Stored items:

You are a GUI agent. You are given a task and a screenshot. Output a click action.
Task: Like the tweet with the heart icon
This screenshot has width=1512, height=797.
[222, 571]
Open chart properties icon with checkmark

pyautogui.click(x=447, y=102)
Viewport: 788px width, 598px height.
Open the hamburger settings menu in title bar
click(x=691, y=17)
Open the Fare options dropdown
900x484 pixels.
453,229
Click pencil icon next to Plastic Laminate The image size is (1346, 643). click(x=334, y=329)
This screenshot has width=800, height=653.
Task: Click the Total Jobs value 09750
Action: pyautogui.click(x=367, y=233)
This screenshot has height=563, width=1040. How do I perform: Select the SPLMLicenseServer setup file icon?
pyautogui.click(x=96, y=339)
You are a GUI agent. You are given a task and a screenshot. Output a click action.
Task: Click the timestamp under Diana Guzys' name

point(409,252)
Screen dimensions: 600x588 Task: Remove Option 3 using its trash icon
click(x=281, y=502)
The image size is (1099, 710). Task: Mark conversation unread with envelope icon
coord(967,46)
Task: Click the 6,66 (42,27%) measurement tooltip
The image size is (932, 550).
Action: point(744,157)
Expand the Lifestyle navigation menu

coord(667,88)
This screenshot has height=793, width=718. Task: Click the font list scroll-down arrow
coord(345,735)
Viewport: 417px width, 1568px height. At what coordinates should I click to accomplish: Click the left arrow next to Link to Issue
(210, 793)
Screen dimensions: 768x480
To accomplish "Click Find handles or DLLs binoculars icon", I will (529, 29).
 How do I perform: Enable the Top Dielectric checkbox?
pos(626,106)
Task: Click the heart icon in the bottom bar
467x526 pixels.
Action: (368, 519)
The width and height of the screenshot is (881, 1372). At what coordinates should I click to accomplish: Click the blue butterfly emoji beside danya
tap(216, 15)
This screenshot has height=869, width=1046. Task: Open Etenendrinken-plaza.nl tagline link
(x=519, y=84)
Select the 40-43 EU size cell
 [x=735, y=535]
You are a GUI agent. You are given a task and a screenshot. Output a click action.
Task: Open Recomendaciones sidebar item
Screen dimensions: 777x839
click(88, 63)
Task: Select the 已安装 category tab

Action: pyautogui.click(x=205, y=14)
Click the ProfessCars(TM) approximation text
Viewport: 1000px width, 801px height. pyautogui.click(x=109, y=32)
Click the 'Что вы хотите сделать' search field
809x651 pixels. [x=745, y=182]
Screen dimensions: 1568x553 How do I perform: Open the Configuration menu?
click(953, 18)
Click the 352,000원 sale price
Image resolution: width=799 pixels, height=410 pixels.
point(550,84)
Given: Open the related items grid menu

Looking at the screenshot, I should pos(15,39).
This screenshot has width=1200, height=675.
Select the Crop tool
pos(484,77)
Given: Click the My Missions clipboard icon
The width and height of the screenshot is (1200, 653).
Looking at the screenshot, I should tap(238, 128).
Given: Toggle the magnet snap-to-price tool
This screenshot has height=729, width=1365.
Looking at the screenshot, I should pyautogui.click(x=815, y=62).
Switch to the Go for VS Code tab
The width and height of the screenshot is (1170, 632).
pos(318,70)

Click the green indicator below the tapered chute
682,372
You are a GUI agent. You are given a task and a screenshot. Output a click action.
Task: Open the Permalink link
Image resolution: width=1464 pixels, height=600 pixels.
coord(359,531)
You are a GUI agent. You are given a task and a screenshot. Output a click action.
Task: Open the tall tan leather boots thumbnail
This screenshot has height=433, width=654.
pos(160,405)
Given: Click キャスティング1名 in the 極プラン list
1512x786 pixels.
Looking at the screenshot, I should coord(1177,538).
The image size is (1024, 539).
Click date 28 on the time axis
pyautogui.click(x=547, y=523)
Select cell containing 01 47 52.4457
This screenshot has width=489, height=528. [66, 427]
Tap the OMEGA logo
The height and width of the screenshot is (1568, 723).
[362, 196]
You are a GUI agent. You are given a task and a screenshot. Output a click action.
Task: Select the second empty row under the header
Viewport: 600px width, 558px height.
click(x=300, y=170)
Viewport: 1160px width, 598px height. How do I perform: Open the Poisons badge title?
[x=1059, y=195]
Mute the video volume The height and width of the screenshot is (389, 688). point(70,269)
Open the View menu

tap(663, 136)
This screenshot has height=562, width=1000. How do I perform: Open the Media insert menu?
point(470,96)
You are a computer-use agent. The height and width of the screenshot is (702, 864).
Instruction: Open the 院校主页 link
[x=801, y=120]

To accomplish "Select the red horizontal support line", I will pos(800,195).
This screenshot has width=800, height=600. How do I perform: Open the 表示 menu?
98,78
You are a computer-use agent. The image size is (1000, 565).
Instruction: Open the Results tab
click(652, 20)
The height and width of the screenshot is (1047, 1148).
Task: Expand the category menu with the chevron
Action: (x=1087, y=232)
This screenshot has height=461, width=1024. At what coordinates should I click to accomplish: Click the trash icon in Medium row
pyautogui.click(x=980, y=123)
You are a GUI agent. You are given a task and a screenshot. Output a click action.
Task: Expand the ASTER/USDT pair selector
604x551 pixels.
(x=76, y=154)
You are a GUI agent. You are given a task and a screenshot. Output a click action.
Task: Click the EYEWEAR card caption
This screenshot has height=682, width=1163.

_WHAT YOU WILL DO_: Repeat the full set of records above character for character.

_SOLUTION FOR THIS TASK_:
You are a GUI agent. You are given a task and a screenshot. Output a click action.
Task: Like the tweet with the heart icon
This screenshot has width=1512, height=797.
[222, 571]
Open chart properties icon with checkmark

pyautogui.click(x=447, y=102)
Viewport: 788px width, 598px height.
Open the hamburger settings menu in title bar
click(x=691, y=17)
Open the Fare options dropdown
900x484 pixels.
453,229
Click pencil icon next to Plastic Laminate The image size is (1346, 643). click(x=334, y=329)
This screenshot has width=800, height=653.
Task: Click the Total Jobs value 09750
Action: pyautogui.click(x=367, y=233)
This screenshot has height=563, width=1040. How do I perform: Select the SPLMLicenseServer setup file icon?
pyautogui.click(x=96, y=339)
You are a GUI agent. You are given a task and a screenshot. Output a click action.
Task: Click the timestamp under Diana Guzys' name

point(409,252)
Screen dimensions: 600x588 Task: Remove Option 3 using its trash icon
click(x=281, y=502)
The image size is (1099, 710). Task: Mark conversation unread with envelope icon
coord(967,46)
Task: Click the 6,66 (42,27%) measurement tooltip
The image size is (932, 550).
Action: point(744,157)
Expand the Lifestyle navigation menu

coord(667,88)
This screenshot has height=793, width=718. Task: Click the font list scroll-down arrow
coord(345,735)
Viewport: 417px width, 1568px height. At what coordinates should I click to accomplish: Click the left arrow next to Link to Issue
(210, 793)
Screen dimensions: 768x480
To accomplish "Click Find handles or DLLs binoculars icon", I will (529, 29).
 How do I perform: Enable the Top Dielectric checkbox?
pos(626,106)
Task: Click the heart icon in the bottom bar
467x526 pixels.
Action: (368, 519)
The width and height of the screenshot is (881, 1372). At what coordinates should I click to accomplish: Click the blue butterfly emoji beside danya
tap(216, 15)
This screenshot has height=869, width=1046. Task: Open Etenendrinken-plaza.nl tagline link
(x=519, y=84)
Select the 40-43 EU size cell
 [x=735, y=535]
You are a GUI agent. You are given a task and a screenshot. Output a click action.
Task: Open Recomendaciones sidebar item
Screen dimensions: 777x839
click(88, 63)
Task: Select the 已安装 category tab

Action: pyautogui.click(x=205, y=14)
Click the ProfessCars(TM) approximation text
Viewport: 1000px width, 801px height. pyautogui.click(x=109, y=32)
Click the 'Что вы хотите сделать' search field
809x651 pixels. [x=745, y=182]
Screen dimensions: 1568x553 How do I perform: Open the Configuration menu?
click(953, 18)
Click the 352,000원 sale price
Image resolution: width=799 pixels, height=410 pixels.
point(550,84)
Given: Open the related items grid menu

Looking at the screenshot, I should pos(15,39).
This screenshot has width=1200, height=675.
Select the Crop tool
pos(484,77)
Given: Click the My Missions clipboard icon
The width and height of the screenshot is (1200, 653).
Looking at the screenshot, I should tap(238, 128).
Given: Toggle the magnet snap-to-price tool
This screenshot has height=729, width=1365.
Looking at the screenshot, I should pyautogui.click(x=815, y=62).
Switch to the Go for VS Code tab
The width and height of the screenshot is (1170, 632).
pos(318,70)

Click the green indicator below the tapered chute
682,372
You are a GUI agent. You are given a task and a screenshot. Output a click action.
Task: Open the Permalink link
Image resolution: width=1464 pixels, height=600 pixels.
coord(359,531)
You are a GUI agent. You are given a task and a screenshot. Output a click action.
Task: Open the tall tan leather boots thumbnail
This screenshot has height=433, width=654.
pos(160,405)
Given: Click キャスティング1名 in the 極プラン list
1512x786 pixels.
Looking at the screenshot, I should coord(1177,538).
The image size is (1024, 539).
Click date 28 on the time axis
pyautogui.click(x=547, y=523)
Select cell containing 01 47 52.4457
This screenshot has width=489, height=528. [66, 427]
Tap the OMEGA logo
The height and width of the screenshot is (1568, 723).
[362, 196]
You are a GUI agent. You are given a task and a screenshot. Output a click action.
Task: Select the second empty row under the header
Viewport: 600px width, 558px height.
click(x=300, y=170)
Viewport: 1160px width, 598px height. How do I perform: Open the Poisons badge title?
[x=1059, y=195]
Mute the video volume The height and width of the screenshot is (389, 688). point(70,269)
Open the View menu

tap(663, 136)
This screenshot has height=562, width=1000. How do I perform: Open the Media insert menu?
point(470,96)
You are a computer-use agent. The height and width of the screenshot is (702, 864).
Instruction: Open the 院校主页 link
[x=801, y=120]

To accomplish "Select the red horizontal support line", I will pos(800,195).
This screenshot has width=800, height=600. How do I perform: Open the 表示 menu?
98,78
You are a computer-use agent. The image size is (1000, 565).
Instruction: Open the Results tab
click(652, 20)
The height and width of the screenshot is (1047, 1148).
Task: Expand the category menu with the chevron
Action: (x=1087, y=232)
This screenshot has height=461, width=1024. At what coordinates should I click to accomplish: Click the trash icon in Medium row
pyautogui.click(x=980, y=123)
You are a GUI agent. You are given a task and a screenshot. Output a click action.
Task: Expand the ASTER/USDT pair selector
604x551 pixels.
(x=76, y=154)
You are a GUI agent. You are given a task and a screenshot. Output a click action.
Task: Click the EYEWEAR card caption
This screenshot has height=682, width=1163.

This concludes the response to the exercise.